The Reiners’ son, Nick Reiner, has been arrested on suspicion of murder. Nick Reiner has struggled with addiction, and been in and out of rehab. But Trump seems to be saying that if Nick is indeed the perpetrator, he acted for pro-Trump political reasons — which obviously is highly unlikely and, well, just a weird and unhinged thing to claim.
But also, deeply hypocritical.
It was only a few months ago, in September, that Charlie Kirk was killed and Trump and his MAGA regime went nuts over anyone who dared whisper a critical word about Kirk. Trump called it “sick” and “deranged” that anyone could celebrate Kirk’s death, and blamed the “radical left” for violence-inciting rhetoric.
Vice President JD Vance, channeling his inner Scarlett O’Hara, vowed “with God as my witness,” he would use the full power of the state to crack down on political “networks” deemed terrorist. In reality, he’s largely just using the state to target people who oppose Trump out loud.
And just in case you thought maybe, maybe our president somehow really does have the good of all Americans at heart, recall that in speaking of Kirk, Trump said that he had one point of disagreement. Kirk, he claimed, forgave him enemies.
“That’s where I disagreed with Charlie,” Trump said. “I hate my opponent and I don’t want the best for them.”
There’s a malevolence so deep in Trump’s post about Reiner that even Marjorie Taylor Greene objected. She was once Trump’s staunchest supporter before he called her a traitor, empowering his goon squad to terrorize her with death threats.
“This is a family tragedy, not about politics or political enemies,” Greene wrote on social media. “Many families deal with a family member with drug addiction and mental health issues. It’s incredibly difficult and should be met with empathy especially when it ends in murder.”
But Trump has made cruelty the point. His need to dehumanize everyone who opposes him, including Reiner and even Greene, is exactly what Reiner was warning us about.
Because when you allow people to be dehumanized, you stop caring about them — and Reiner was not about to let us stop caring.

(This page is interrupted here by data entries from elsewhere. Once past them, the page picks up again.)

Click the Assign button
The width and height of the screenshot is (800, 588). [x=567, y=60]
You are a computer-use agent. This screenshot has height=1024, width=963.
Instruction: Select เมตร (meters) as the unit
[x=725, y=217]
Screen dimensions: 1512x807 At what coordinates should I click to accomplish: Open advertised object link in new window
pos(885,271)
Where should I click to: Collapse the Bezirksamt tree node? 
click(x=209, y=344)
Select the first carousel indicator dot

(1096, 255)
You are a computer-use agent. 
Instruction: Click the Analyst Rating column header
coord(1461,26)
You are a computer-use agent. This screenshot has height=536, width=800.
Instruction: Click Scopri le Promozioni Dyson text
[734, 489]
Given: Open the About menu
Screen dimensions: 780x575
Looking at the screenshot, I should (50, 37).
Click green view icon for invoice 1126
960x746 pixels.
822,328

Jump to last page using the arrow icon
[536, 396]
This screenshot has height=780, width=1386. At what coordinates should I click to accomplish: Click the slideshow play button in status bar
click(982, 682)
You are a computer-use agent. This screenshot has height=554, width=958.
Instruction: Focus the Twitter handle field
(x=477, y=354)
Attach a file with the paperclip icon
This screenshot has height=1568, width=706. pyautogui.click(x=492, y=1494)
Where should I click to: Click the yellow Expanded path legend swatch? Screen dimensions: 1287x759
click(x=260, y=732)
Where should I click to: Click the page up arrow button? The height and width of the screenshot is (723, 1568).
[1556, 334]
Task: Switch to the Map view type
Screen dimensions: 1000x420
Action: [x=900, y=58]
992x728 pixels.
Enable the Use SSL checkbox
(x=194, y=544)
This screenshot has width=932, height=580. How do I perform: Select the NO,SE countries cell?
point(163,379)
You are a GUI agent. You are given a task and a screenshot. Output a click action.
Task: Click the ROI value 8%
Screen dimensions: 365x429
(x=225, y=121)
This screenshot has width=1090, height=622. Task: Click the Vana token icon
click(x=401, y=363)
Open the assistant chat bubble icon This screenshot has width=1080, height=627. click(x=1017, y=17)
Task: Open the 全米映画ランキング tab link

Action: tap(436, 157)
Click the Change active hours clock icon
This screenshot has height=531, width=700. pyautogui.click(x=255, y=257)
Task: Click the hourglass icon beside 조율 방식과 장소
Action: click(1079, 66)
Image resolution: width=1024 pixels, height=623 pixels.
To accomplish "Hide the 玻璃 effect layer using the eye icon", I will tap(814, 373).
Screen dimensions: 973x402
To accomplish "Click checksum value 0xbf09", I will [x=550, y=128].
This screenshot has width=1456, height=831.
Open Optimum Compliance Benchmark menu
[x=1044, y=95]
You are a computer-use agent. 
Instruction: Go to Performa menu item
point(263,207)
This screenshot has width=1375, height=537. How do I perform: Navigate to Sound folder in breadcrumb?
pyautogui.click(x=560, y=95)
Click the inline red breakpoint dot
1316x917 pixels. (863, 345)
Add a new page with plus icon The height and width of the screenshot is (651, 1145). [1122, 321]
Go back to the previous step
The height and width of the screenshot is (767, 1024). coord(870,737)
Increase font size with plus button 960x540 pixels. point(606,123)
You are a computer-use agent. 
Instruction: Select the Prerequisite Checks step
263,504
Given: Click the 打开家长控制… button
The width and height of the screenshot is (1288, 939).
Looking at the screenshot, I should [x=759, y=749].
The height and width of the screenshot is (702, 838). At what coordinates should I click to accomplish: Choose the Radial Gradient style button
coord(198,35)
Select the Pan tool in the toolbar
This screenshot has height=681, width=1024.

He saw the world with an artist’s eye and awarrior’s heart, a mighty combination reflected in his films. He challenged us to believe in true love, to set aside our cynicism, to be both silly and brave, knowing both were crucial to a successful life.
This clarity from a man who commanded not just our attention and our respect, but our hearts, is what drove Trump crazy — and what made Reiner such a powerful threat to him. Republican or Democrat, his movies reminded us of what we hold in common.
But it might be Michael Douglas’ speech in 1995’s “The American President” that is most relevant in this moment. Douglas’ character, President Andrew Shepherd, says that “America is advanced citizenship. You’ve got to want it bad, because it’s going to put up a fight.”
Shepard’s rival, a man pursuing power over purpose, “is interested in two things and two things only — making you afraid of ‘it’ and telling you who’s to blame for ‘it.’ ”
Sound familiar?
That our president felt the need to trash Reiner before his body is even buried would be a badge of honor to Reiner, an acknowledgment that Reiner’s warnings carried weight, and that Reiner was a messenger to be reckoned with.
Reiner knew what advanced citizenship meant, and he wanted badly for democracy to survive.
If Trump’s eulogy sickens you the way it sickens me, then here’s what you can do about it: Vote in November in Reiner’s memory.
Your ballot is the rebuke Trump fears most.
And your vote is the most powerful way to honor a man who dedicated his life to reminding us that bravery is having the audacity to care.